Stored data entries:
——

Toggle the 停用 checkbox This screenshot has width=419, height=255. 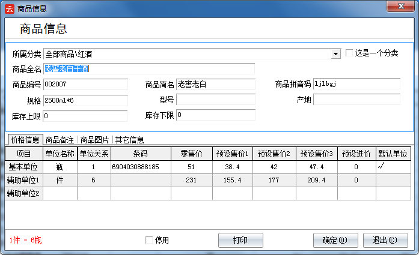coord(150,240)
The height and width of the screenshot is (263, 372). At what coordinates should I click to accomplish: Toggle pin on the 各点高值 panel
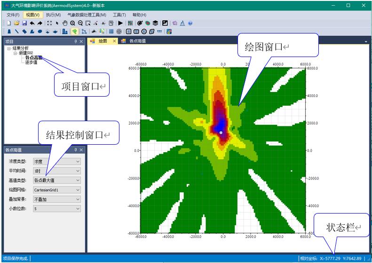(75, 150)
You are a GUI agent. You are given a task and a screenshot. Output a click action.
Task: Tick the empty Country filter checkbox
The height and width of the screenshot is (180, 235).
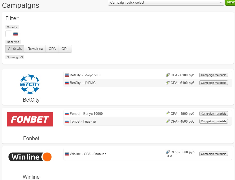[9, 34]
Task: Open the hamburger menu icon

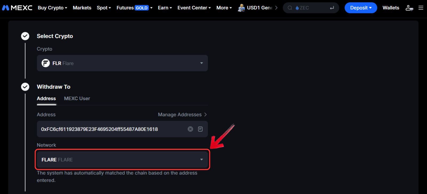Action: tap(421, 8)
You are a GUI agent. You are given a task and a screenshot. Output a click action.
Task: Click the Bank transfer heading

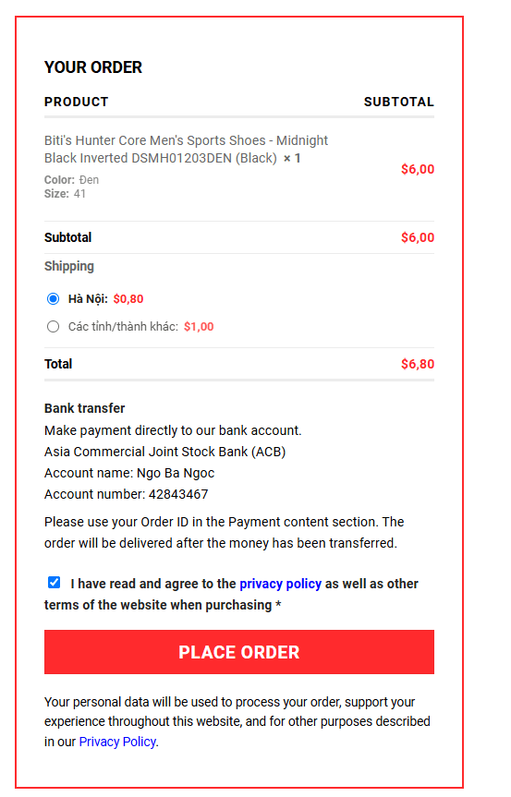tap(84, 408)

——

**Task goal:**
Copy exactly the lines from the line containing "The height and width of the screenshot is (263, 372)." through the last line of the records, both included, and omit every picture.

**Solved exercise:**
The height and width of the screenshot is (263, 372). At what coordinates should I click to accomplish: Toggle pin on the 各点高值 panel
(75, 150)
You are a GUI agent. You are given a task and a screenshot. Output a click action.
Task: Tick the empty Country filter checkbox
The height and width of the screenshot is (180, 235).
[9, 34]
Task: Open the hamburger menu icon

Action: tap(421, 8)
You are a GUI agent. You are given a task and a screenshot. Output a click action.
Task: Click the Bank transfer heading

tap(84, 408)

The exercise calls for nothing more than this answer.